Large language models (LLMs) are primarily evaluated by overall performance
on various text understanding and generation tasks. However, such a paradigm
fails to comprehensively differentiate the fine-grained language and cognitive
skills, rendering the lack of sufficient interpretation to LLMs' capabilities.

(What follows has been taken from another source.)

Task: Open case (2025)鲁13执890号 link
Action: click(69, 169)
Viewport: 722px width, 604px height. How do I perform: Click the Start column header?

In this paper, we present FAC$^2$E, a framework for Fine-grAined and
Cognition-grounded LLMs' Capability Evaluation. Specifically, we formulate
LLMs' evaluation in a multi-dimensional and explainable manner by dissociating
the language-related capabilities and the cognition-related ones. Besides,
through extracting the intermediate reasoning from LLMs, we further break down
the process of applying a specific capability into three sub-steps: recalling
relevant knowledge, utilizing knowledge, and solving problems. Finally,
FAC$^2$E evaluates each sub-step of each fine-grained capability, providing a
two-faceted diagnosis for LLMs. Utilizing FAC$^2$E, we identify a common
shortfall in knowledge utilization among models and propose a straightforward,
knowledge-enhanced method to mitigate this issue. Our results not only showcase
promising performance enhancements but also highlight a direction for future
LLM advancements.

FAC$^2$E 是一个针对大型语言模型 (LLMs) 的能力评估框架，通过提取 LLMs 的中间推理，将特定能力应用过程分解为三个子步骤，并评估每个细分能力的各个子步骤，从而全面区分 LLMs 的语言相关能力和认知相关能力。利用 FAC$^2$E，我们发现模型中知识利用方面存在常见不足，并提出了一种简单、知识增强的方法来缓解这个问题。我们的研究不仅展示了有希望的性能改进，还为未来 LLMs 的发展方向提供了启示。